_Exercise_
Reproduce, exactly and only, the lines of the data that follows from the one containing "This screenshot has width=868, height=463." down to the one containing "Image resolution: width=700", without pictures.
++++ Given entries
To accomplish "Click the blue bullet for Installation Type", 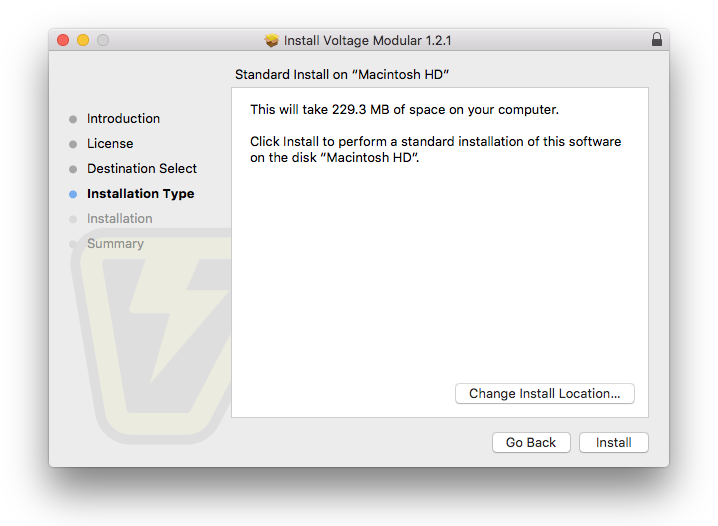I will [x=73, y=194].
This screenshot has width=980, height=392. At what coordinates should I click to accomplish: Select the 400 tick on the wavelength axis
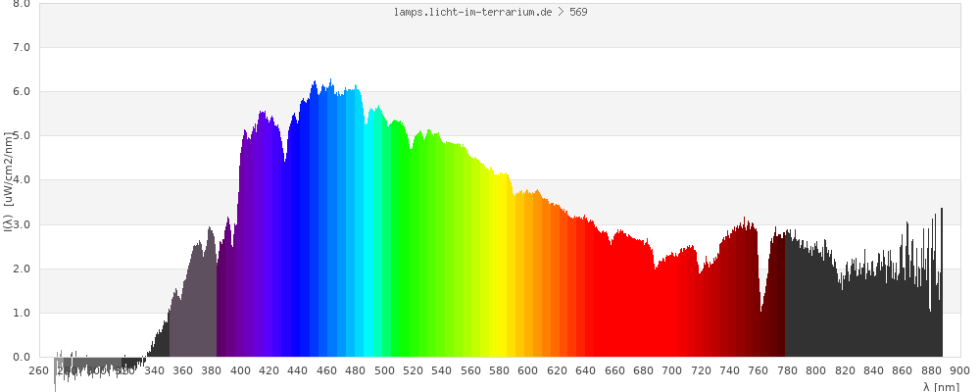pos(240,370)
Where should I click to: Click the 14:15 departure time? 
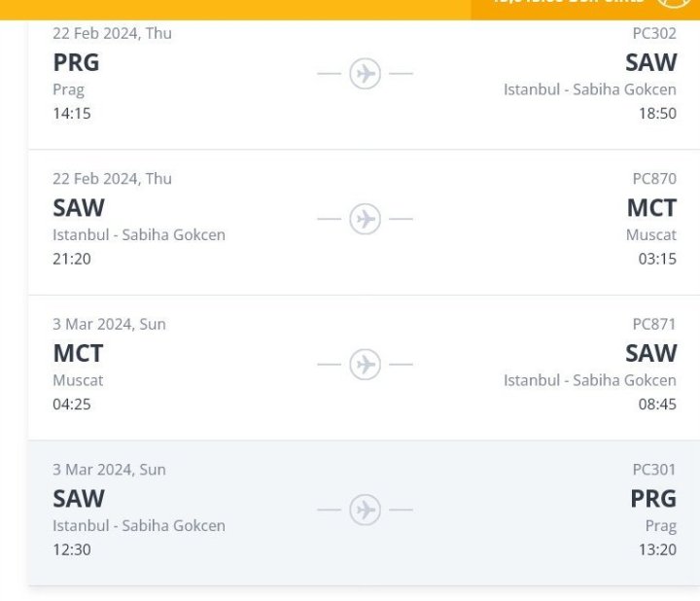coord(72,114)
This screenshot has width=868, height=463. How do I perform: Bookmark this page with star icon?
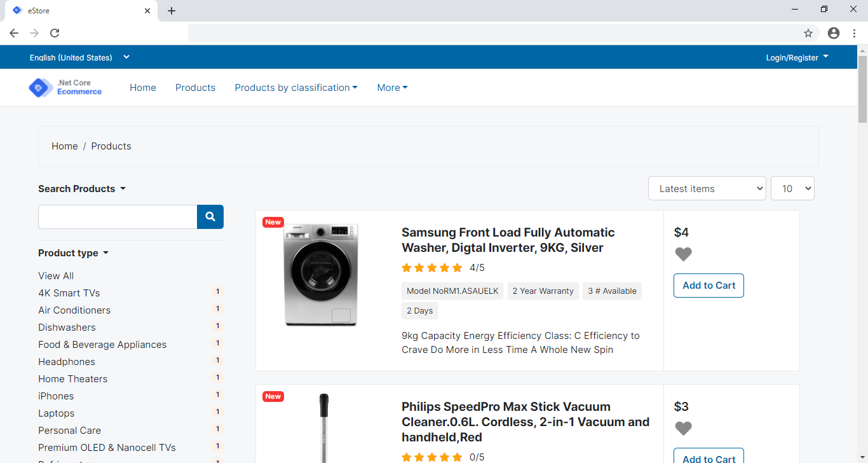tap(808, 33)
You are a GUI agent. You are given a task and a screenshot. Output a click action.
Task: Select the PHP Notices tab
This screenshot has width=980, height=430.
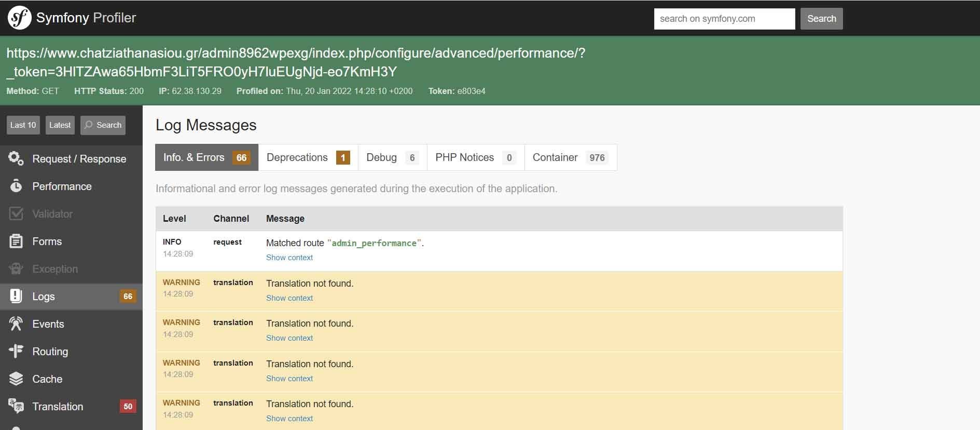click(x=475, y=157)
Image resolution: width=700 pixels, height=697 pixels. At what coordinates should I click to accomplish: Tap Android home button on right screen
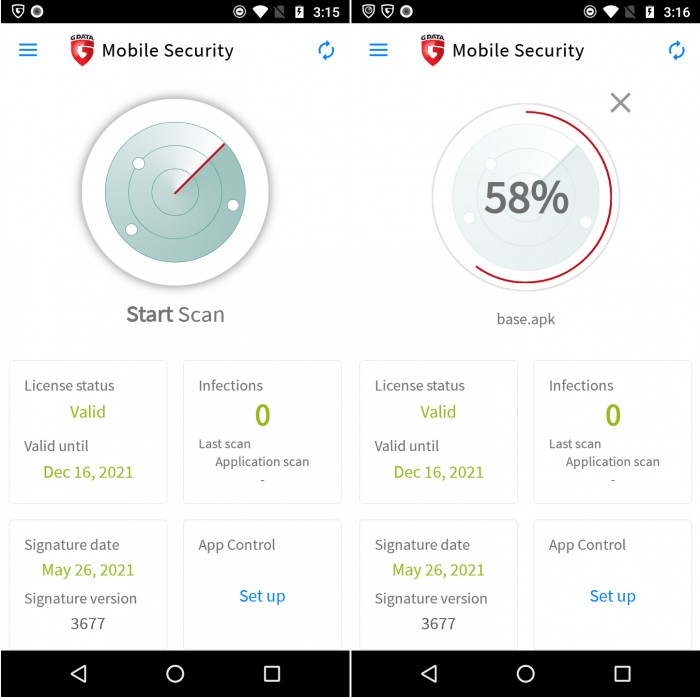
++++++++
++++ Given entries
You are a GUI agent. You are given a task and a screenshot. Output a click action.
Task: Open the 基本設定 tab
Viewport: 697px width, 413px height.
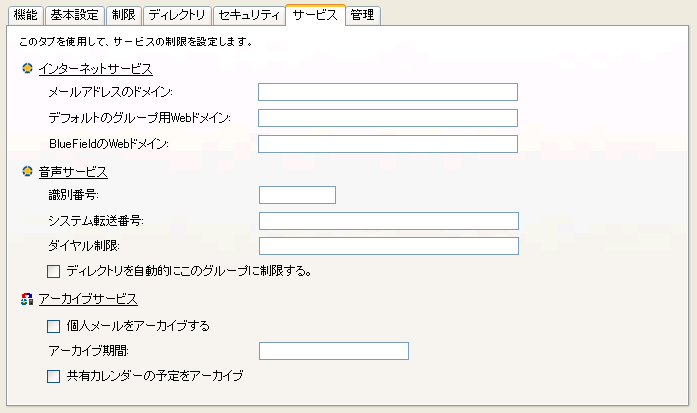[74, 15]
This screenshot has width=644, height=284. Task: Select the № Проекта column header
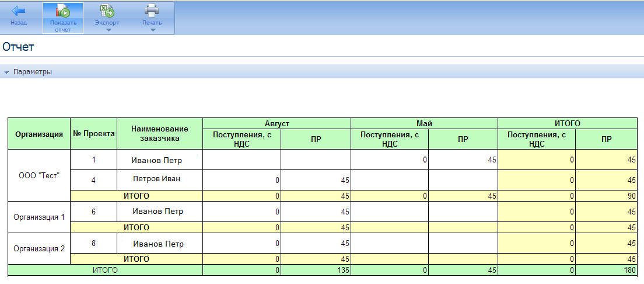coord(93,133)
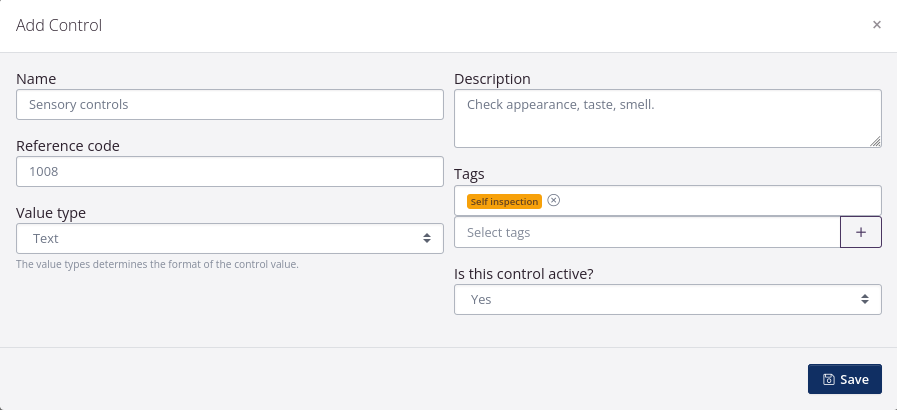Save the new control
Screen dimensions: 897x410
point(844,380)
++++++++
_Result of this task_
This screenshot has width=868, height=463. How do I perform: Bookmark this page with star icon?
tap(808, 33)
You are a GUI agent. You are given a task and a screenshot. Output a click action.
Task: Select the PHP Notices tab
This screenshot has width=980, height=430.
click(x=475, y=157)
Image resolution: width=700 pixels, height=697 pixels. At what coordinates should I click to accomplish: Tap Android home button on right screen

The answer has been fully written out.